[Word and element location records]
══════════════════════════════

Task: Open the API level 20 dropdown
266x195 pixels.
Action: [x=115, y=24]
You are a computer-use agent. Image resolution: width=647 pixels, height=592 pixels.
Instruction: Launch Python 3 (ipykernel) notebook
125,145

══════════════════════════════

» Directions
Write out every line of the items above, without changing anything.

» Output for this task
Task: Open the API level 20 dropdown
266x195 pixels.
Action: [x=115, y=24]
You are a computer-use agent. Image resolution: width=647 pixels, height=592 pixels.
Instruction: Launch Python 3 (ipykernel) notebook
125,145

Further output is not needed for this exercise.